![]() |
![]() |
||||||||||
| You are here: IRIS > Software and Manuals > NetDC |
| RELEASE NOTES FOR NETWORKED
DATA CENTERS (NetDC) Robert Casey INTRODUCTION This is perhaps the first major revision of NetDC since it has first been put into circulation. During the initial stages of beta testing, the automatic route table updating system was dropped after experiencing bugs and participating sites made efforts to write code to interface their information systems to NetDC. Since that time, sufficient testing of the initial system has demonstrated NetDCs potential to be fast and stable, while illustrating shortcomings in the abilities offered by initial implementation. It is the attempt to remedy these shortcomings as well as to increase NetDCs utility that version updates such as this will occur. This document is intended to put to words the changes made to this version of NetDC as well as a guide for upgrading code at an installation site. Those who are newly installing NetDC with the latest version will get a more complete picture by getting the updated Technical Manual from IRIS DMC, which can be requested by phone (USA 206-547-0393) or email (webmaster@iris.washington.edu) free of charge. There is also online documentation for administrators and users alike, which can currently be found at www.iris.washington.edu by following the Manuals anchor in the left sidebar. The documentation will be labeled as to the version it refers to, should the latest update not be immediately available. LIST OF CHANGES From Initial Release to v1.0.3
Now data request lines should interpret the dash character - as explicitly meaning the SPACE (ASCII 32) character for a channels location identifier. SPACE-SPACE (two spaces) is the default location identifier for a channel when no specific location identifier is listed. One dash and two dashes are interpreted as meaning the same thing, since a trailing space is assumed for single-character location identifiers. This change is mostly reflected in the process_*.c source code, which implies that all installing sites need to code implementation of this convention on their own. IRIS Data Management Center is implementing this interpretation and the PDCC (Portable Data Collection Center) interface is also implementing this interpretation. There are currently a couple of issues that still need to be worked out at IRIS DMC with regards to this:
The size in kilobytes of each data product shipped from a given site is recorded in netdc_activity.log.

§ **Data section**
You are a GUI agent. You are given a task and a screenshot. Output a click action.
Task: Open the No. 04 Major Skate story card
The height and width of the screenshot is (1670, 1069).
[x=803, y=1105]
---
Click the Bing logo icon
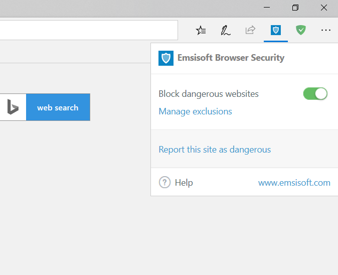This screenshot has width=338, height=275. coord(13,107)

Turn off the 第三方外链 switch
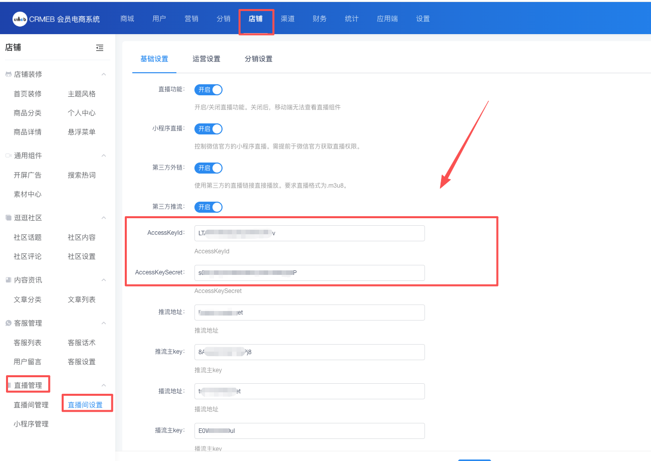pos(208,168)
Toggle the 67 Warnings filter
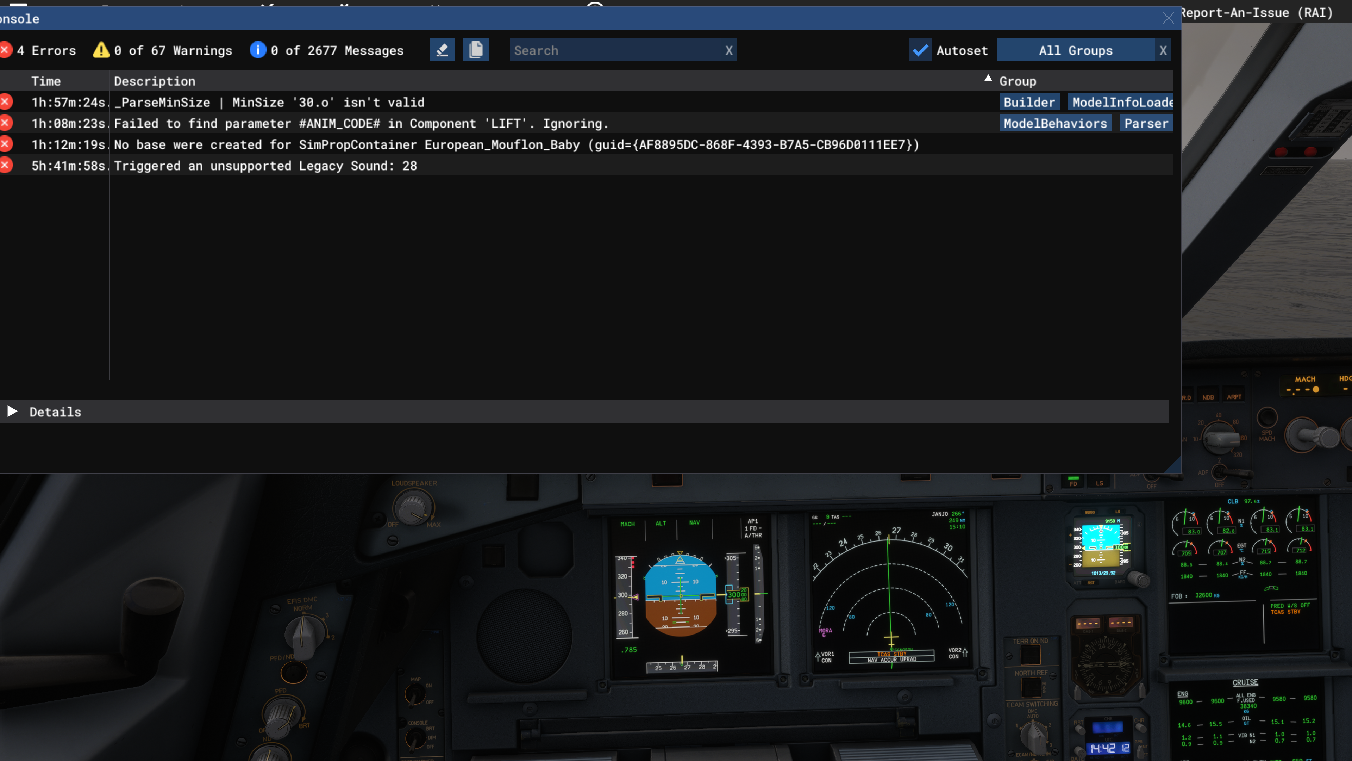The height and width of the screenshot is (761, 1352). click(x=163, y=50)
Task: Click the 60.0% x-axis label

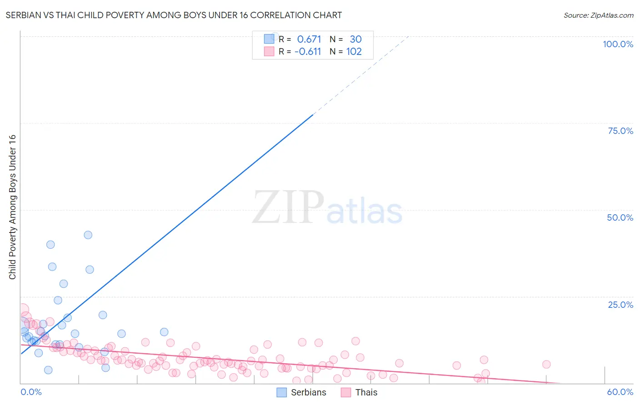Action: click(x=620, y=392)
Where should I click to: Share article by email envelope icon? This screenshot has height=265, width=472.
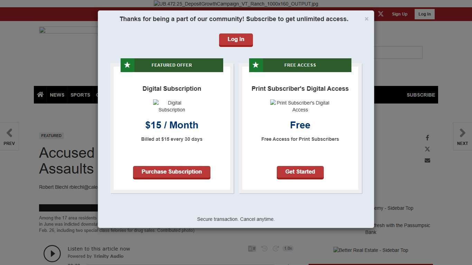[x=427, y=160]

§ **What to do**
- a) In the NetDC release notes, what is the default location identifier for a channel when no specific location identifier is listed?
- b) Write a continuation of the NetDC release notes, picking up after their final sentence.

§ **Results of the tasks**
- a) SPACE-SPACE (two spaces).

- b)
To prevent NetDC from falling into an email cascade, the code contains a check to see of the sending user put a NetDC email address in the .EMAIL line. This initially defaulted to "netdc@". However, some sites have special account names for NetDC operations, so it was decided to expand email blocking to a customizable, space-separated list of email names that the software could check against. If a match comes up, an error is reported and processing is halted. This feature can be exercised through the MAIL_BLOCK variable in the Makefile.
It was decided that too much information was coming back when a request for information on data centers was requested. Therefore, the format of the output was condensed to include just the following fields: DC_NAME EMAIL DATA_CENTER_NAME ADDRESS CONTACT PHONE CONTACT_EMAIL Redundant data center output is now filtered out, so users should get just a single entry for each data center when requesting a list of data centers. A routine called dclist.c was created to perform the function of reporting the data center information back, so this replaces what was formally in process_inventory.c. process_inventory.c now just makes a call to the function in dclist.c to display the data center information. An example can be found in the code provided in the new release. (Download current routing table here)
Request routing now follows these rules:
This is primarily an IRIS DMC concern and represents changes to the IRIS DMC and PDCC iterations of the process_*.c code. When inventory data was requested from IRIS DMC from midnight of day one to midnight of day two, it was found that the user didnt get just a waveform listing for the day in that time span, but instead also got a listing for the previous day and the day after. This was due to the fact that IRIS DMC tends to break its data listings from midnight to midnight, where the semantics are an open interval (the times are between start and end). The NetDC code was doing comparisons as if it were a closed interval, so it was returning matches to the end time boundary of the previous day listing to the very second, as well as the start time boundary of the following day. This has since been corrected so that a match of requested time span Rs to Re will be true for any data time span Ds to De when: Rs < De AND Re > Ds
In numerous places, redundancies in the code were eliminated in the interest of maintainability and extensibility. Some of the code was pulled out of one source and placed in its own source file. The use of a static structure for holding and passing request information between functions was eliminated in favor of a more flexible hash list. An important bug was removed just before code release where NetDC would fail to process considerably large requests. This was due to the code not closing all files that it had opened while inside of the processing loop. The program would halt because too many files were open. Some implementation of external file pointers was also implemented to minimize open and close cycles during request processing.
In favor of predictable filename tags, NetDC will now create tar files for DATA requests only when data merging is requested. If data merging is not requested, data files will arrive from each data center individually, and not as a tar file.
The general rule for ASCII data such as from Inventory and Response requests was to always send the data by email, and to fall back to FTP only if the output was too large. However, if the user requested that FTP data be PUSHed to them, NetDC did not comply but instead fell back to PULL mode. The code has been changed to PUSH large ASCII shipments when specified in the DISPOSITION of the request.
To make it easier to monitor NetDC activity, the default is for NetDC to log activity with local time. A macro has been included in the netdc_request.h file to allow the installer to choose between local time and UTC time in the log messages.
NetDC logs merge activity in netdc_activity,log as it searches for files from multiple sites.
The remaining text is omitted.